[Passage for review]
In its early days, the archive operated out of van Leer's Haifa home. In 1973, a permanent headquarters was established in Jerusalem's Agron House (‘Beit Agron’), which is also the Jerusalem Cinematheque's former residence. In 1984, the cinematheque and archive relocated to its current location on the Hebron Rd.

In 1999, the Israeli parliament (the Knesset) passed the Film Act, according to which producer(s) of any film funded by one of the country's various film funds are mandated to share a copy of the finished work with a public archive. As such, the Israel Film Archive is the primary institution that houses original Israeli film works.

In 2016, the archive team launched a far-reaching digitisation scheme to digitally preserve thousands of films and make them widely accessible for online streaming. In 2020 the Israel Film Archive website was launched, presenting historical footage and documentary film. To date, the website has made upwards of 10,000 archival footage clips, and well over 500 films readily accessible. Some of the content is pay-per-view.

== Roles ==
The archive's primary roles consist of the following:
- The analogue preservation of film footage (of various types including 16mm, 35mm, Beta tapes, U-matic, etc.)
- Digitally preserving films produced in Israel.
[/Passage for review]
[Records provided]
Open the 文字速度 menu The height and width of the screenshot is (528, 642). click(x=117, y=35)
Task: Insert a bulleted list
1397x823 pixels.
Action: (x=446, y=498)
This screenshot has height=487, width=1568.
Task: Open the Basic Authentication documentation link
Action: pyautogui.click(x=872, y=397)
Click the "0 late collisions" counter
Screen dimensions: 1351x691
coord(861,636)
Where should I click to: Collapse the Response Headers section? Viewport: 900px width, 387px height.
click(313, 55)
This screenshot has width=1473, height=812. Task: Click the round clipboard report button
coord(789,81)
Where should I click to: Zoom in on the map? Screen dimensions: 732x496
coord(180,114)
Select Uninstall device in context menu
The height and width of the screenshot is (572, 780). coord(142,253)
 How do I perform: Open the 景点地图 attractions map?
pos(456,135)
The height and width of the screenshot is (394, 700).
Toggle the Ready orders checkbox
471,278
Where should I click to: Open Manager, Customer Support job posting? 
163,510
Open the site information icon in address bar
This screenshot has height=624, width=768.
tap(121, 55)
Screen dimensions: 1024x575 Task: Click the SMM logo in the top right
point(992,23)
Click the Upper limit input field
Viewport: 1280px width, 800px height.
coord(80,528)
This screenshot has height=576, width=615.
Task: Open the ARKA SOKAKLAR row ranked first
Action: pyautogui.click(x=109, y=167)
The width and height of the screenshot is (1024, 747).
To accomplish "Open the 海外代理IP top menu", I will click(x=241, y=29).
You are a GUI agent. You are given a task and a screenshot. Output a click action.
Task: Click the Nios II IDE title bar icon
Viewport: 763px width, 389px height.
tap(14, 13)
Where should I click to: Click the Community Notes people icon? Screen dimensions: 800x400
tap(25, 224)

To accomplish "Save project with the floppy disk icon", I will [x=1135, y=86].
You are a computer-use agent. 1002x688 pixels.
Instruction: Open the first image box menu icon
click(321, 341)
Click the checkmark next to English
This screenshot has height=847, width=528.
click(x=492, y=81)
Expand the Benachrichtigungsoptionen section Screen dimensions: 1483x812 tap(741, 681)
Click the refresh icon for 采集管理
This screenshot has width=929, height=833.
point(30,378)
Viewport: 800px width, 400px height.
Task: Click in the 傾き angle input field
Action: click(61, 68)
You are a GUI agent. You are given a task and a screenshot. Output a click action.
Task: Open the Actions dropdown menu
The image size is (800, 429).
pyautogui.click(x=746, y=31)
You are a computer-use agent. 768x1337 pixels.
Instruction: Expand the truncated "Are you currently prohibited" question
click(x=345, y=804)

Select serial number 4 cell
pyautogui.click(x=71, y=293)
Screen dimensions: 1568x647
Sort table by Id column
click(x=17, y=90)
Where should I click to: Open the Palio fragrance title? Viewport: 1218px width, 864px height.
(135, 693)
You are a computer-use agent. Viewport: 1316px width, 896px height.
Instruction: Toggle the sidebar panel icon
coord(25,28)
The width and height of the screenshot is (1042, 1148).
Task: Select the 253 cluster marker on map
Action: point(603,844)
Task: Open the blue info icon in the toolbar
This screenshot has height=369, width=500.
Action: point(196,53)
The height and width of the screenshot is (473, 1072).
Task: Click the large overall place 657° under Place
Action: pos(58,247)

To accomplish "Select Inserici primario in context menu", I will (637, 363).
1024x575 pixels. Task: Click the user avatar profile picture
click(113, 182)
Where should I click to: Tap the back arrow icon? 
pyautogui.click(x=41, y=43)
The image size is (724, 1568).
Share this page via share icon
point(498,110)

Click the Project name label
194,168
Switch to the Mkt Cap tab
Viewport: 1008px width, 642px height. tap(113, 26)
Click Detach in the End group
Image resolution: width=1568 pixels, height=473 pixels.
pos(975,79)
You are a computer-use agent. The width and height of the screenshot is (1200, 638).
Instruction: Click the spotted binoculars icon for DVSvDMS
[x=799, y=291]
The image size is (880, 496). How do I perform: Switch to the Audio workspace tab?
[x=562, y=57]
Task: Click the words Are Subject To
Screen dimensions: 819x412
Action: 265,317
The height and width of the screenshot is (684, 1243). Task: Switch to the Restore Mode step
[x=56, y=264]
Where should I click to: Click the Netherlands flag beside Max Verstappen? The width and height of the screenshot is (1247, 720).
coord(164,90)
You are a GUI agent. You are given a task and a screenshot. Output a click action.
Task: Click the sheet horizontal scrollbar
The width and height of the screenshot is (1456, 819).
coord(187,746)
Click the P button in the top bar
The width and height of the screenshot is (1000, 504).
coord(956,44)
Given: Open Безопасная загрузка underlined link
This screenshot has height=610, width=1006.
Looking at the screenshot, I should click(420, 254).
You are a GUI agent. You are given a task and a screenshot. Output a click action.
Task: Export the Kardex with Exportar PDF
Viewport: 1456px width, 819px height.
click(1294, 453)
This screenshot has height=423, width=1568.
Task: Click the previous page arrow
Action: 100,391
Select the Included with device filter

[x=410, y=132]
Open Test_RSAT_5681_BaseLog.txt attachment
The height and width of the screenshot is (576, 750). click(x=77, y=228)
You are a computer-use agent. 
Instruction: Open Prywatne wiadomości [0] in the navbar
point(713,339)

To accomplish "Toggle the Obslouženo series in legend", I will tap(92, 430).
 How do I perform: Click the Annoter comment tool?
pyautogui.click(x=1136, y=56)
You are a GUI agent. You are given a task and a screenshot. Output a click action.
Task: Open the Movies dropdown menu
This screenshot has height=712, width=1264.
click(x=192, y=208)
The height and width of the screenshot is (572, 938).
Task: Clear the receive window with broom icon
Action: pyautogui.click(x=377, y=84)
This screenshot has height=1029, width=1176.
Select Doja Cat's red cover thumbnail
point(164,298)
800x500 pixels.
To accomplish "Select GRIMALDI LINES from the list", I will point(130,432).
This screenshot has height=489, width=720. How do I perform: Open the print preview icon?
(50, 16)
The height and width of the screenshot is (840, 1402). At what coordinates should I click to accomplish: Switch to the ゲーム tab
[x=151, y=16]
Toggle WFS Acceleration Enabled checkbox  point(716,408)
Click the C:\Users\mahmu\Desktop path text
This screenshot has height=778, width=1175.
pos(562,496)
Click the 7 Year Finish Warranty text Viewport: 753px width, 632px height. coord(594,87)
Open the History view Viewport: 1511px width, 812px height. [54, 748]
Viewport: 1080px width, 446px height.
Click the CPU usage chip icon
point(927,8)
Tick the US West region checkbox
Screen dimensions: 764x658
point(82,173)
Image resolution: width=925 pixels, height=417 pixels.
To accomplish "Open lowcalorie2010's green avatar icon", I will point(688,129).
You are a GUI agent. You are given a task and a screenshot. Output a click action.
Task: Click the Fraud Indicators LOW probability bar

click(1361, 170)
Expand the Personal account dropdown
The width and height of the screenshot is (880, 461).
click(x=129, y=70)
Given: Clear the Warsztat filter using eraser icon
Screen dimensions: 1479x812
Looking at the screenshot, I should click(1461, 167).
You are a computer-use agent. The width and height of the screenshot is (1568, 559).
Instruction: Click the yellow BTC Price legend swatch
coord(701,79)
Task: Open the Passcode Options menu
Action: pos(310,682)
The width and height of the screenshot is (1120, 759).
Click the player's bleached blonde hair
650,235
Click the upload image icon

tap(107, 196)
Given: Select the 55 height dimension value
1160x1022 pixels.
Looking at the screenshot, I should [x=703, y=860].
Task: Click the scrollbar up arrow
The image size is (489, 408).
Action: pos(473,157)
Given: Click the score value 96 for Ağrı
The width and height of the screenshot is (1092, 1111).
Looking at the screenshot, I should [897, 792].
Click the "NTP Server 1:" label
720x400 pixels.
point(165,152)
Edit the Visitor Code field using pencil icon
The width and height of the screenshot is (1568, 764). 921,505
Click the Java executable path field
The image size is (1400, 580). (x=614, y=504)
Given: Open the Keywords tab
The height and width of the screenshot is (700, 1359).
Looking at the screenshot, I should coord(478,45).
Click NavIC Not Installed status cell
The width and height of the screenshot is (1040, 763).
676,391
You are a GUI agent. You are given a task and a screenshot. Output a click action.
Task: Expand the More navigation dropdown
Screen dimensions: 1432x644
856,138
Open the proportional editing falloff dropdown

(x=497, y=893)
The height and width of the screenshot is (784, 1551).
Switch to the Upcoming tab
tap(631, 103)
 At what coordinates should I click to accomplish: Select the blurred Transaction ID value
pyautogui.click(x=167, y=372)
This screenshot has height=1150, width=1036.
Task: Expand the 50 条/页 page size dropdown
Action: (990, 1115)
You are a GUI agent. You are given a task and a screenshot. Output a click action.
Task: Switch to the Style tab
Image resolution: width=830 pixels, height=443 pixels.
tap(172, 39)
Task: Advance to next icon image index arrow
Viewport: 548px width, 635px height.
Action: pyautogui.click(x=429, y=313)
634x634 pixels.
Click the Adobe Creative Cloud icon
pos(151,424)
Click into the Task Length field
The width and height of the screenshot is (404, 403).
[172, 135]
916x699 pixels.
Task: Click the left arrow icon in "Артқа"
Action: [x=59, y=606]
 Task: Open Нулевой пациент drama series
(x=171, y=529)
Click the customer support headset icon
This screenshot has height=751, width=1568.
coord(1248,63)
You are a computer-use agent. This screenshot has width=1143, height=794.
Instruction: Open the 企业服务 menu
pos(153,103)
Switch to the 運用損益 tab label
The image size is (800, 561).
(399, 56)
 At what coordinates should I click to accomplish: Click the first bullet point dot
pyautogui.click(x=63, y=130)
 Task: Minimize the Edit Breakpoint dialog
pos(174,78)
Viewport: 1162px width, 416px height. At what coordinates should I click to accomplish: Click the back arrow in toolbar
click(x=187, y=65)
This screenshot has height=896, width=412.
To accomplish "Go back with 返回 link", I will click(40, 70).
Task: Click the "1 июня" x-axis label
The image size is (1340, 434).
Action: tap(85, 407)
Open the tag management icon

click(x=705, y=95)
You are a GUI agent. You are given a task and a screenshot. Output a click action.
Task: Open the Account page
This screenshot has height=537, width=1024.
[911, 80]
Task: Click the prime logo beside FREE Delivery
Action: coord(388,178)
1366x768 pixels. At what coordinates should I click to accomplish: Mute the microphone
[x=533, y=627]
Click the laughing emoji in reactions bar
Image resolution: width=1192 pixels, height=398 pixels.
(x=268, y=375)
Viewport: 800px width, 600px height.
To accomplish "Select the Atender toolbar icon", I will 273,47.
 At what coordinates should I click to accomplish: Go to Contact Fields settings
[/Records provided]
• **Task instructions**
Reproduce the full passage about the Israel Film Archive above, word for word and without changes.

• **Completed exercise**
In its early days, the archive operated out of van Leer's Haifa home. In 1973, a permanent headquarters was established in Jerusalem's Agron House (‘Beit Agron’), which is also the Jerusalem Cinematheque's former residence. In 1984, the cinematheque and archive relocated to its current location on the Hebron Rd.

In 1999, the Israeli parliament (the Knesset) passed the Film Act, according to which producer(s) of any film funded by one of the country's various film funds are mandated to share a copy of the finished work with a public archive. As such, the Israel Film Archive is the primary institution that houses original Israeli film works.

In 2016, the archive team launched a far-reaching digitisation scheme to digitally preserve thousands of films and make them widely accessible for online streaming. In 2020 the Israel Film Archive website was launched, presenting historical footage and documentary film. To date, the website has made upwards of 10,000 archival footage clips, and well over 500 films readily accessible. Some of the content is pay-per-view.

== Roles ==
The archive's primary roles consist of the following:
- The analogue preservation of film footage (of various types including 16mm, 35mm, Beta tapes, U-matic, etc.)
- Digitally preserving films produced in Israel.